The study only addressed commercial GPS users and manufacturers — and, consequently, the economic costs of GPS signal degradation to this group, which represents about a quarter of the GPS equipment revenues — not the much larger proportion of the market represented by consumers and military and aviation sectors. For its estimates of the North American GPS market, NDP Consulting relied in part on 2009 market study by ABI Research, “Global Navigation Satellite Positioning Solutions.”

Interference would also imperil more than 3.3 million jobs that rely on GPS technology, including approximately 130,000 jobs in GPS manufacturing industries and 3.2 million in the downstream commercial GPS-intensive industries, although the study does not attempt to assess the costs quantitatively.

The study acknowledges that its evaluation of the harmful economic effects due to interference is conservative and captures only part of adverse consequences.

“Our figures underestimate the full economic benefits for several reasons,” the report states. “First, we have not analyzed the direct and indirect economic impact of GPS manufacturers on job creation and wage generation. Second, GPS equipment produces other social benefits, including emissions reduction (environmental benefit) and reduction in injuries and fatalities (health and safety benefit). Lastly, our estimates do not incorporate commercial benefits such as certain time-value benefits that flow from faster job completion rates, reduced food and other commodity prices, and a higher tax base from which to fund government expenditures.”

The study breaks out the costs of interference on users for precision agriculture, engineering construction, transportation, and other commercial users. (See accompanying table for details.) These sectors often use wideband GPS receivers that recent tests have shown are more susceptible to interference.
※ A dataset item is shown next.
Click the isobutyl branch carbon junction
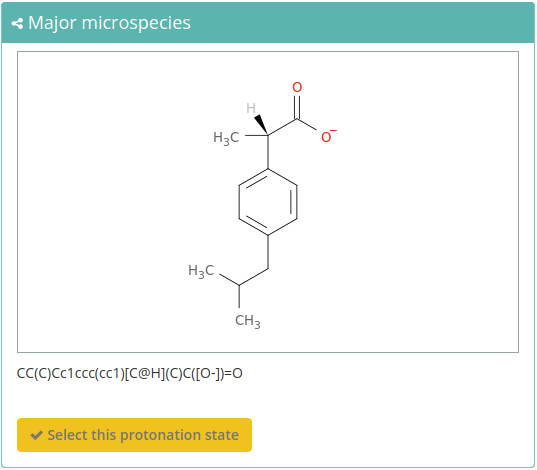The image size is (537, 470). pos(239,285)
"LightSquared would degrade most of our receivers in precision agriculture as far away as 22 miles. Our farmers need clear GPS services in order to remain competitive,"Ken Golden, director of global public reputation strategy for John Deere, said during yesterdays news conference. 

GPS benefits typical derive from reduced costs of labor and materials and increased efficiency and productivity. “We estimate that the value to the U.S. economy of the productivity gains and input cost reductions alone amounts to between $68 billion and $122 billion per year, or 0.5 to 0.9 percent of annual U.S. gross domestic product,” the report states.
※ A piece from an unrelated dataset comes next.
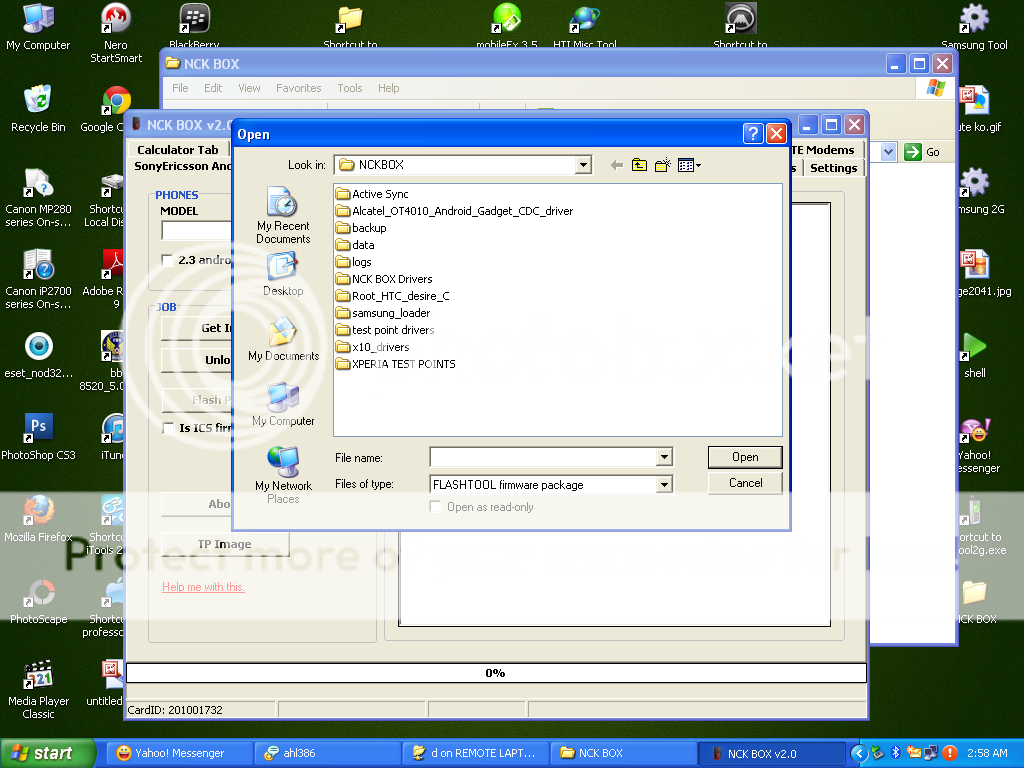The height and width of the screenshot is (768, 1024).
Task: Open the Favorites menu in NCK BOX explorer
Action: point(298,88)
To illustrate its assumptions, NPD Consulting referred to industry studies, surveys, and testimonials from farmers about a variety of crops grown in different regions under different conditions that found that the use of GPS equipment is associated with yield gains ranging from 3 percent to 50 percent. On the operation side, GPS technology provides crop farming with cost-savings on labor, capital (machine and equipment), and raw materials (seed, fertilizers, pesticides, other chemicals, fuels and oils, electricity).
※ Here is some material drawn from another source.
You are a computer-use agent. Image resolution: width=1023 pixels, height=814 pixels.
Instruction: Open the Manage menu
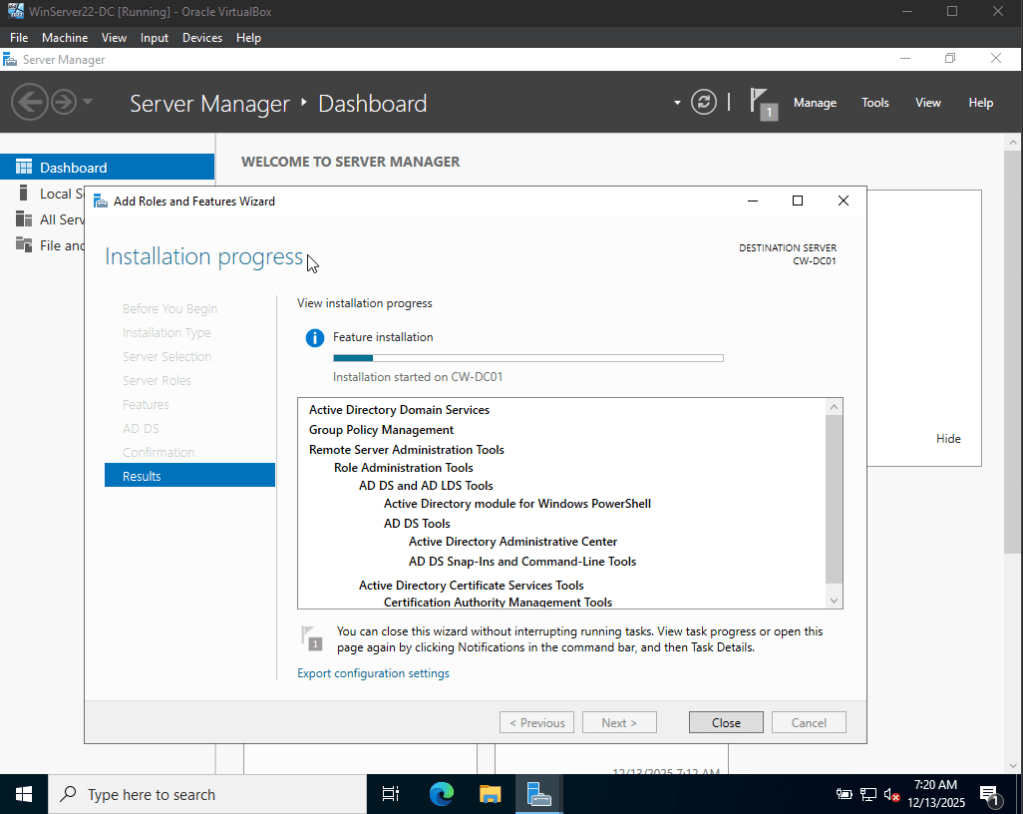(x=815, y=102)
"[For farmers] GPS is quickly becoming an expectation," said Golden. "Basically, it’s about feeding the world—GPS is a critical part of this."

“During the past twenty years, GPS technology has transformed American businesses and lifestyles with myriad commercial applications across industries and spheres of life,” the report notes. And returning to pre-GPS ways of doing things, would not be easy or even feasible.

For instance, the report cites a recent Trimble survey sent out to 149 users in agricultural, construction, and surveying/mapping industries asking about their operational dependency on GPS technology.

“Nearly 67 percent of respondents said that it is impossible or extremely difficult to revert to prior methods; 22 percent said that their daily operations are highly dependent on GPS and it is difficult to revert to non-GPS methods; and only 11 percent of respondents said that their operations have only some dependency and could revert to pre-GPS methods with some disruption,” according to the report.